--- START ---
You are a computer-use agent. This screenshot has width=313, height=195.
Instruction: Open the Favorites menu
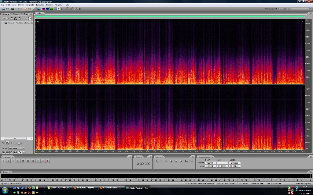[40, 5]
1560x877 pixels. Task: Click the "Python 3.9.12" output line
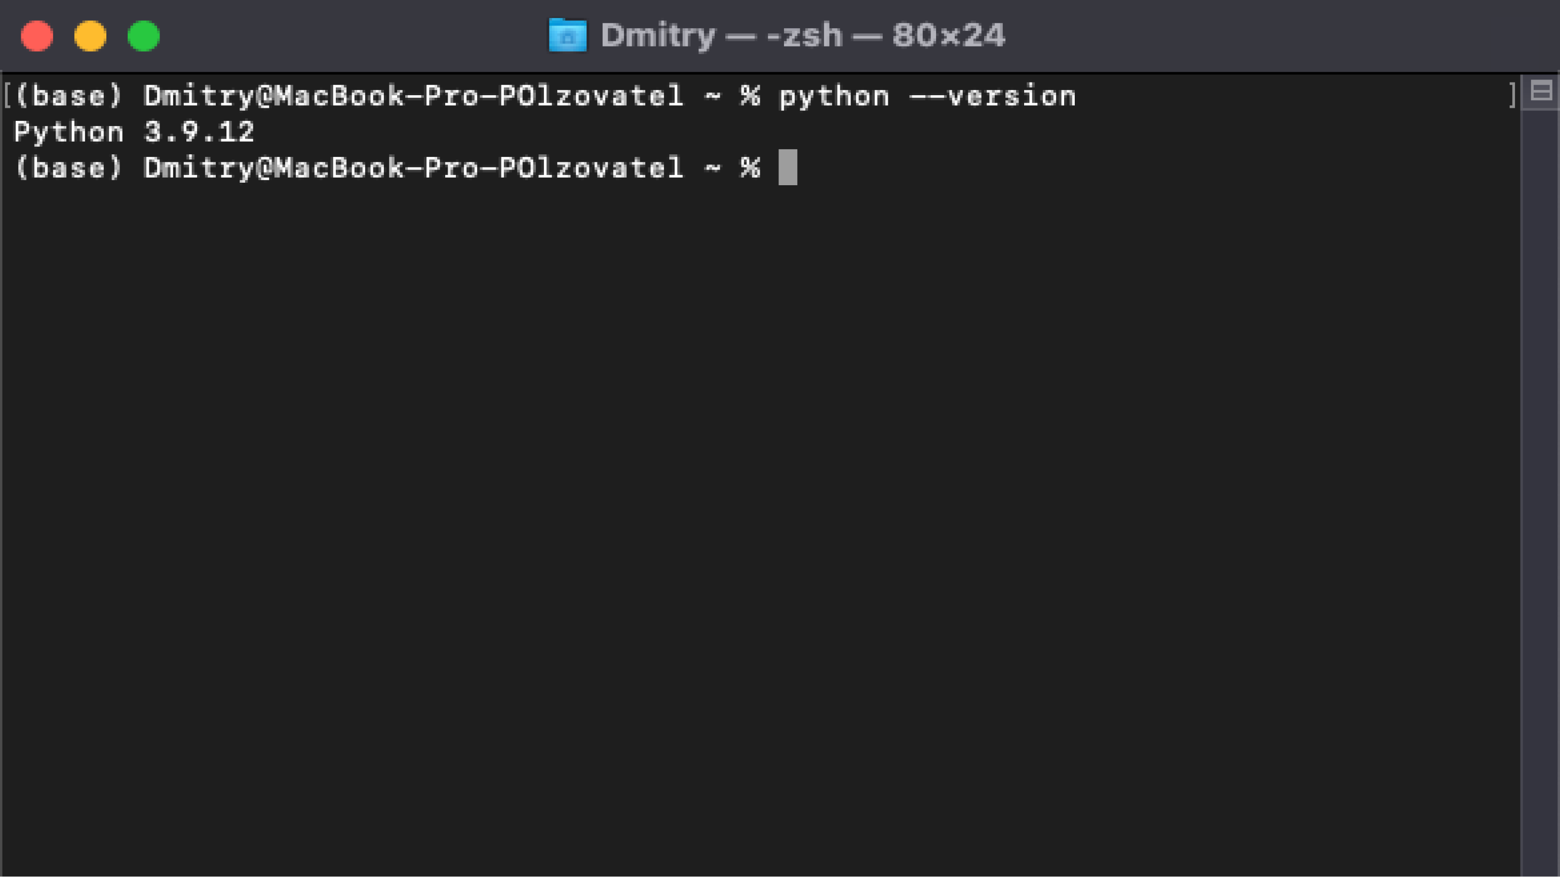[x=134, y=132]
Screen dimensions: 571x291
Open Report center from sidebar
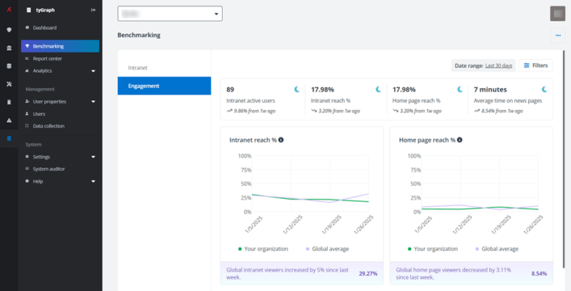[x=47, y=59]
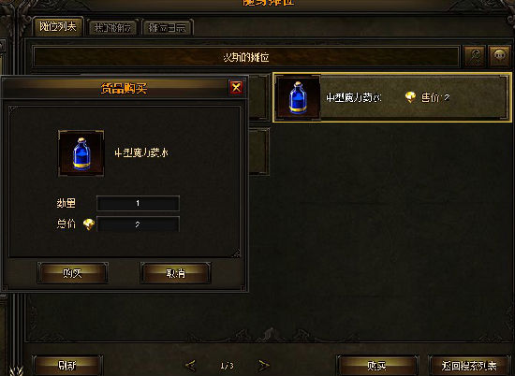Click the 刷新 refresh button

pos(67,365)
--- END ---
### The task
Write the records above out again word for word, skipping each picture.

### Response to the exercise
You are a computer-use agent. This screenshot has width=313, height=195.
Instruction: Open the Favorites menu
[40, 5]
1560x877 pixels. Task: Click the "Python 3.9.12" output line
[x=134, y=132]
Screen dimensions: 571x291
Open Report center from sidebar
[x=47, y=59]
Click the 刷新 refresh button

pos(67,365)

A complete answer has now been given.